Parmi les dispositions qui fâchent le syndicat, il y a le fait que les employés travaillant à distance devraient être à la disposition de leur employeur sur une amplitude horaire de 17 heures. Certes, ils ne doivent pas travailler tout ce temps, mais leurs heures de travail peuvent s’effectuer dans cette fourchette. Autrement dit, quelqu’un qui commence à 8h devrait rester disponible jusqu’à 1h du matin… «Si on s’interrompt pour prendre des pauses, aller chercher les enfants à l’école ou préparer le repas, la journée de travail ne prendrait véritablement fin qu’au bout de 17 heures, souligne Mirjam Brunner, spécialiste en droit du travail à Unia. Tant qu’on sait qu’on doit encore travailler après, on ne se repose pas vraiment.»

Moins de temps de repos
La syndicaliste regrette par ailleurs le fait que la Commission de l’économie ait biffé la disposition octroyant une certaine autonomie aux salariés quant à l’organisation de leurs horaires de télétravail: «Du coup, la flexibilité ne profite qu’à l’employeur», note-t-elle. Autre grief, le temps de repos quotidien (soit le temps libre plus le sommeil), qui serait réduit de onze heures à neuf heures – à peine deux heures de plus que les sept heures de sommeil minimales prévues par la Loi sur le travail. En plus, il serait permis de l’entrecouper en cas de tâches urgentes, sauf de 23h à 6h.

Encore un point qui inquiète Unia, l’introduction du télétravail le dimanche, qui deviendrait possible sans autorisation. La commission a cependant mis un peu d’eau dans son vin, limitant cette possibilité à six dimanches par an – au lieu de neuf dans son projet initial – avec majoration du salaire de 50%. Enfin, il est prévu un droit à la déconnexion, impliquant qu’on n’a pas à être joignable pendant le repos quotidien et le dimanche, mais en des termes trop vagues pour Mirjam Brunner: «Il n’est pas précisé comment on fait concrètement pour garantir ce droit.»

Nombreux avis critiques
Selon Unia, la plupart des participants à la phase de consultation se sont dit préoccupés par ce projet – qu’il s’agisse de la Société de médecine du travail, des universités de Genève et de Bâle, de l’association professionnelle Public Health, de l’Association des inspections cantonales du travail et des autorités cantonales du marché du travail – mais la majorité de la Commission de l’économie n’en a pas vraiment tenu compte. «Il est scientifiquement prouvé depuis longtemps que les journées de travail trop longues et les temps de repos trop courts constituent un risque pour la santé, prévient le syndicat dans son communiqué. Les salariés ne veulent pas d'un allongement de leurs journées. Au contraire, ils ont besoin de plus de temps libre véritable.»

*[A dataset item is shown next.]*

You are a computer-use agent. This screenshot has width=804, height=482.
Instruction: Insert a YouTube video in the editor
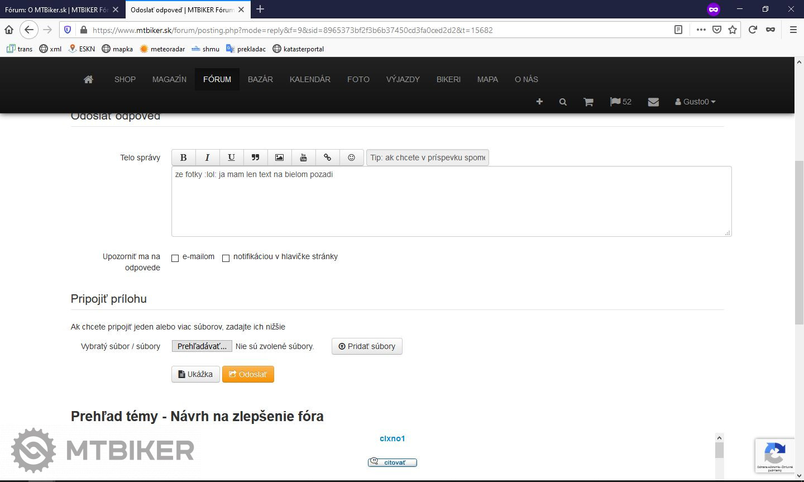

Mirjam Brunner admet que le télétravail peut aussi avoir des avantages, «mais il faut l’encadrer. Cela ne doit pas être un prétexte pour flexibiliser les horaires à outrance, car il y a des risques accrus pour la santé, notamment psycho-sociaux, à cause du mélange entre travail et vie privée.»

Le projet a été transmis au Conseil fédéral pour avis. Il sera probablement soumis lors de la session d’automne au Conseil national. Unia, qui redoute des conséquences «dramatiques» pour la santé des travailleuses et des travailleurs, espère que ce dernier corrigera le tir.